(Pixel coordinate grounding data)
........

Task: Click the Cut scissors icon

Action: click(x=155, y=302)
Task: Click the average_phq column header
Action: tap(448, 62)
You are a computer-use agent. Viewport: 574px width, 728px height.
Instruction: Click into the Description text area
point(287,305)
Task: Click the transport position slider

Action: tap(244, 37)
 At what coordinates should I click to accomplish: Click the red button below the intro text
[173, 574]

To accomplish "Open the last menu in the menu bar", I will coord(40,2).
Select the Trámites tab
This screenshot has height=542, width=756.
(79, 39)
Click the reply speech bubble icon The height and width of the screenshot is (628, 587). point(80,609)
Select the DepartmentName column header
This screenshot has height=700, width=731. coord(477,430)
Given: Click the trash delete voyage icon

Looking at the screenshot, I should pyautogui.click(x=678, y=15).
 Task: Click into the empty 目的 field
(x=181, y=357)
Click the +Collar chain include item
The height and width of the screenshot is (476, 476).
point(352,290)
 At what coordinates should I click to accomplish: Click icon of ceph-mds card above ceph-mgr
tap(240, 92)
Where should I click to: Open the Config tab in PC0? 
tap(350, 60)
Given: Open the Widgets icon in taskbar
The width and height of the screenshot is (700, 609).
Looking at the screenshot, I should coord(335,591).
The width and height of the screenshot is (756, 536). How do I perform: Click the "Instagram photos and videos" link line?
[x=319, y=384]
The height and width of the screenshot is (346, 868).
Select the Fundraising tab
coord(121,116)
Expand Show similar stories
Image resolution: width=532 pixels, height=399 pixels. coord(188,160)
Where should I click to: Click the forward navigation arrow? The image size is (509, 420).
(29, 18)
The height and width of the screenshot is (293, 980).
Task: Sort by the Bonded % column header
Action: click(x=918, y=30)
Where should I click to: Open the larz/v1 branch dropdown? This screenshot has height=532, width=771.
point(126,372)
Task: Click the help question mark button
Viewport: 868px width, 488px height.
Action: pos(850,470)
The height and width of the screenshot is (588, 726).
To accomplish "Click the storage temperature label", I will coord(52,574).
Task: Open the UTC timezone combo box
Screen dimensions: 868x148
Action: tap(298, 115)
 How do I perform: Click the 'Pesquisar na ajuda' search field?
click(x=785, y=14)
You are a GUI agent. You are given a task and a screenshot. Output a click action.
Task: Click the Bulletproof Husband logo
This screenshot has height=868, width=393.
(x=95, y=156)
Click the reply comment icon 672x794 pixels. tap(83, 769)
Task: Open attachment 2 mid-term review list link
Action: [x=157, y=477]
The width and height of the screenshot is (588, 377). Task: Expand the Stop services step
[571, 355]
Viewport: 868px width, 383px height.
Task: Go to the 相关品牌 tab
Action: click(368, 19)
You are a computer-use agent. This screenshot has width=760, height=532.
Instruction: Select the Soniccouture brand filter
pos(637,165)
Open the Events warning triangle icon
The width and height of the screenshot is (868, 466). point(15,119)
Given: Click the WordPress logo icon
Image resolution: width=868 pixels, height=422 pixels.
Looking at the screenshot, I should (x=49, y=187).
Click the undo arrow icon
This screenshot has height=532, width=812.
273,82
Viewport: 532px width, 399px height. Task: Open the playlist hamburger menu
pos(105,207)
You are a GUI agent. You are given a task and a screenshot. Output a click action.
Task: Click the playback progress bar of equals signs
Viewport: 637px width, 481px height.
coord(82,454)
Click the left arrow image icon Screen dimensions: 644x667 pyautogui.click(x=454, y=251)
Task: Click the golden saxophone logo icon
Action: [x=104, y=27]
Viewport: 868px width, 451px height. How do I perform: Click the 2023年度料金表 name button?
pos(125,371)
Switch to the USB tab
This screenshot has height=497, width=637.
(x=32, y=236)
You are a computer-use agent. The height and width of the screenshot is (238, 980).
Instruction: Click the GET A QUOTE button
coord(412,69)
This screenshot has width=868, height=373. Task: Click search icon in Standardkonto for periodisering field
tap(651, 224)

........

Copy all lines from the data that hold the word "agent".

**Exercise response**
You are a computer-use agent. Viewport: 574px width, 728px height.
You are a GUI agent. You are given a task and a screenshot. Output a click action.
You are a computer-use agent. This screenshot has width=760, height=532.
You are a GUI agent. You are given a task and a screenshot. Output a click action.
You are a computer-use agent. The height and width of the screenshot is (238, 980).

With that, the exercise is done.